Go to Lowes and buy Jasco Stripper. It is water clean-up. One application, wait 10 to 15 minutes. Carefully scrape old finish off with plastic scraper. Apply another coat and scrape off stain. Wet a piece of #1 steel wool with water. Scrub in direction of grain in wood. Wipe with dry cloth. Wait one day to dry then sand with 150 Grit sand paper in grain direction. Apply stain, wait one day. Apply varnish. I have been refinishing furniture for 27 years. It is not that hard to do. Just take your time and watch what you are doing.
#15

(03-19-2012, 08:18 PM)jadaman Wrote:  
(11-26-2011, 10:41 AM)Jbaker Wrote:  I recently was given a 46-480 console by a friend. After a recap and re-alingment, the radio is working well on both AM and FM. The cabinet is in very good shape...except....it looks like someone refinished sometime ago. It has been stained very dark and I am farly certain the finish is polyurethane or some modern type. It is definitely not lacquer.

I would like to see if it is possible to strip the finish and lighten up the color, closer to the original. Any thoughts on how to proceed?

Go to Lowes and buy Jasco Stripper. It is water clean-up. One application, wait 10 to 15 minutes. Carefully scrape old finish off with plastic scraper. Apply another coat and scrape off stain. Wet a piece of #1 steel wool with water. Scrub in direction of grain in wood. Wipe with dry cloth. Wait one day to dry then sand with 150 Grit sand paper in grain direction. Apply stain, wait one day. Apply varnish. I have been refinishing furniture for 27 years. It is not that hard to do. Just take your time and watch what you are doing.

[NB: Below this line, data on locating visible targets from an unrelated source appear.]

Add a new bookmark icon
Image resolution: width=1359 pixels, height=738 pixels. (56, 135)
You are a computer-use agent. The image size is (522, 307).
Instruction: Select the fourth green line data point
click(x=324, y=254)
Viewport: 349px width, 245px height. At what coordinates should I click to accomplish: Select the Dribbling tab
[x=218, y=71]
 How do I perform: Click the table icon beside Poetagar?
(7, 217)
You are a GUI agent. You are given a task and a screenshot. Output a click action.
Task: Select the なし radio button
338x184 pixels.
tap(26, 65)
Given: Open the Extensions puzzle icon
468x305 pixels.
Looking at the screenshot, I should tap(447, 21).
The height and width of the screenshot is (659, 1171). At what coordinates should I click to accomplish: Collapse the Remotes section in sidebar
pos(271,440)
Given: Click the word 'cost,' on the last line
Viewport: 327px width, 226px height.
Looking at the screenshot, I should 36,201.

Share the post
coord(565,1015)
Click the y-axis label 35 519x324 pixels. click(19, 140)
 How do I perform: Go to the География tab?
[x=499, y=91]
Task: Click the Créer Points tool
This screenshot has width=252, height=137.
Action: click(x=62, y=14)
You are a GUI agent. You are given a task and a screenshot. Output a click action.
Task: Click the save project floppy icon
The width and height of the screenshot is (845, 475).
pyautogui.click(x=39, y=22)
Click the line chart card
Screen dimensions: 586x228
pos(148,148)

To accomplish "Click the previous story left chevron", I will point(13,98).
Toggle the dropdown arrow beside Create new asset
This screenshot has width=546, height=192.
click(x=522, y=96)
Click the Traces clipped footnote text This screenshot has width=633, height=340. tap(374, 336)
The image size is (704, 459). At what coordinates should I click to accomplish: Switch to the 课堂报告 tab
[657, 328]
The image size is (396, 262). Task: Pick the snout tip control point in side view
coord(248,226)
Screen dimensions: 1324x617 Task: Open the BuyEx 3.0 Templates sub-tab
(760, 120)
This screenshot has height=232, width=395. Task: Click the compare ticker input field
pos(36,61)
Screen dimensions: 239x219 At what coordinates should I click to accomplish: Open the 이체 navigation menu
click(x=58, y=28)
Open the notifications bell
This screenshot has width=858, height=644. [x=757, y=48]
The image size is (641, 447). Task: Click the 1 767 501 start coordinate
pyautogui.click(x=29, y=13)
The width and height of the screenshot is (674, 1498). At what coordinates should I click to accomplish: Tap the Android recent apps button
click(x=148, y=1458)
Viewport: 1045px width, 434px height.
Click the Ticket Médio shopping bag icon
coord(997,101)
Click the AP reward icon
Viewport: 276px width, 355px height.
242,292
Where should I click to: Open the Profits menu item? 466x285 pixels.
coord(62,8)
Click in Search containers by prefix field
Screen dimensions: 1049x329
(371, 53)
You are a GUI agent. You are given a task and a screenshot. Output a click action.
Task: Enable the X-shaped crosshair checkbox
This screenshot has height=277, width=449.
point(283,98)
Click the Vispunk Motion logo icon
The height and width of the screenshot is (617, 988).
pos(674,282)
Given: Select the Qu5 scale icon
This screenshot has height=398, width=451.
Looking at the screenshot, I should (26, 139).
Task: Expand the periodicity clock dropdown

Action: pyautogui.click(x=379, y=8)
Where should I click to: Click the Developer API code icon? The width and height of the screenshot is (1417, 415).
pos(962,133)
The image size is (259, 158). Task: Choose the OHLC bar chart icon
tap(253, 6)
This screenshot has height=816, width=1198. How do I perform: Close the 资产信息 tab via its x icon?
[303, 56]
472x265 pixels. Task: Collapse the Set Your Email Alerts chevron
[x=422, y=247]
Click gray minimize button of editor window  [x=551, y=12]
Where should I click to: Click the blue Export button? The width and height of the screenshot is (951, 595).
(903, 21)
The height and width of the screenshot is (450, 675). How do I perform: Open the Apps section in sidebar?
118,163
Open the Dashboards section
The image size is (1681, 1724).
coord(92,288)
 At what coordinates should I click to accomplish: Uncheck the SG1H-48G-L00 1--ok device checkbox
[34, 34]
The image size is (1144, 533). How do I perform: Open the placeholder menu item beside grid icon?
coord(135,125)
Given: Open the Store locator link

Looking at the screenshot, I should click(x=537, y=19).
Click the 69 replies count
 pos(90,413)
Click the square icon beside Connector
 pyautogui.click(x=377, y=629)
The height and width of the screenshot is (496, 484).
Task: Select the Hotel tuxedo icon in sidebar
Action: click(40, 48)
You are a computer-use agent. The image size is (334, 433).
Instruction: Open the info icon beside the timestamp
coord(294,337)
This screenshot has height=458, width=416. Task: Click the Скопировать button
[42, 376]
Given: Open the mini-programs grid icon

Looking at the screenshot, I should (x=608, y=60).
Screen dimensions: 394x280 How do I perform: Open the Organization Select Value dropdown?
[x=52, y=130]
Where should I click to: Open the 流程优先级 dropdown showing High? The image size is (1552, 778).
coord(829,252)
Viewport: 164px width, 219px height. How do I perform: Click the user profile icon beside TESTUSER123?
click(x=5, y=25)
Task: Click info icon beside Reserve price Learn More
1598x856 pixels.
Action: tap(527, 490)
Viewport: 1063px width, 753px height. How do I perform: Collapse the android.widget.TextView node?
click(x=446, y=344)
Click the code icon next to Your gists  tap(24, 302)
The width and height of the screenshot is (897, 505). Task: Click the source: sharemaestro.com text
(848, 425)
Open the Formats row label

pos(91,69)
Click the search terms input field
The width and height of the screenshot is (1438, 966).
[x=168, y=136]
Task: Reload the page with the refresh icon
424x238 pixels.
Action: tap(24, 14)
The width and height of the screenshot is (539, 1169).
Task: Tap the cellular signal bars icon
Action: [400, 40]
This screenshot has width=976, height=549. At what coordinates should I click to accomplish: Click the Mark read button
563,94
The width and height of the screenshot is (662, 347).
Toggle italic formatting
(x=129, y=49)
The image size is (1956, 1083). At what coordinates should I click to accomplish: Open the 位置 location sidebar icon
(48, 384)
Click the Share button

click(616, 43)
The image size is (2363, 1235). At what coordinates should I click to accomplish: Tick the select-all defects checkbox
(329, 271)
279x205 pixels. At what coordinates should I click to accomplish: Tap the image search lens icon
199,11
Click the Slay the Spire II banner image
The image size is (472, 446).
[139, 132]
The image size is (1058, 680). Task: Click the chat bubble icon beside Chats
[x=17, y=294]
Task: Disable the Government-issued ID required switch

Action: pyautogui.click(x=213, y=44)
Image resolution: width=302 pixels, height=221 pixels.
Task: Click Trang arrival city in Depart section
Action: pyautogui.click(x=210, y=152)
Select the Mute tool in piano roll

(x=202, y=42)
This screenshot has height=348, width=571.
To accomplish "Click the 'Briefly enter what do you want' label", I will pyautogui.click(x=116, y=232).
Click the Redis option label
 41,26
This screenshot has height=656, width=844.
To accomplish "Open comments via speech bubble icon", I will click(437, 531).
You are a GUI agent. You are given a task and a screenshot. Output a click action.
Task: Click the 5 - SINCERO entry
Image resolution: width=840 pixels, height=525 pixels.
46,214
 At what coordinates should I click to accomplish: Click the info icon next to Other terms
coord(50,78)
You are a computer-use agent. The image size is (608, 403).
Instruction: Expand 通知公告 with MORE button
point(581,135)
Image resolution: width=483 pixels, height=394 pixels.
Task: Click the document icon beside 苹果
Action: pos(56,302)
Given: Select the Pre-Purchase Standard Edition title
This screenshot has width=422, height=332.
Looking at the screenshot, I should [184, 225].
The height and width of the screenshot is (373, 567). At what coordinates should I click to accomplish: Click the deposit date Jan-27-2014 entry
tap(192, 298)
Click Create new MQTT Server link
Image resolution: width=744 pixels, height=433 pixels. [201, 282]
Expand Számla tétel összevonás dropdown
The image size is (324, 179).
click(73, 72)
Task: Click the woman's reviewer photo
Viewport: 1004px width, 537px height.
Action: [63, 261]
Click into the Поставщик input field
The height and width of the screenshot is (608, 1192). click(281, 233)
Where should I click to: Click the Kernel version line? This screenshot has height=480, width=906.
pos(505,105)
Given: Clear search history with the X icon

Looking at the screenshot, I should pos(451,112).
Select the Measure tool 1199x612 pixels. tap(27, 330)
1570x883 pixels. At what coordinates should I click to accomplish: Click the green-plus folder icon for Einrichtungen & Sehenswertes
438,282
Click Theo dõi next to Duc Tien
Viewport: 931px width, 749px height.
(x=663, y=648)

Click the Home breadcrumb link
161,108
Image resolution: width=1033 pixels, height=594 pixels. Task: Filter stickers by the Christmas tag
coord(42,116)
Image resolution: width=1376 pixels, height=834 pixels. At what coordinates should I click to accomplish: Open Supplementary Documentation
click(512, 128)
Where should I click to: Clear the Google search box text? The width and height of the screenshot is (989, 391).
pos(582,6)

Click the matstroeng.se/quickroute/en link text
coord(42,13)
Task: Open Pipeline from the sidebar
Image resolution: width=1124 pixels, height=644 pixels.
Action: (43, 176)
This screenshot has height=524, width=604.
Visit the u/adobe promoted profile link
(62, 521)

I don't want to come off as nasty but using water around veneer is just asking for trouble. Combine steel wool with water and you have an opportunity for bits of steel wool to get imbedded in the grain and cause rust and iron stains, if you must scrub the wood down with something use a nylon scouring pad or a stiff brush. Yes I have used water to clean up stripper in the past but water has a nasty habit of lifting veneer and loostening glue joints, if you can avoid using water I would.
As for the stain and varnish, old radio cabinets never had any stain applied to them and the finishes were usually lacquer based. The cabinet was grain filled, then sealed with sanding sealer, a shaded laquer was then applied, then coated over with clear laquer, then buffed out after everything cured.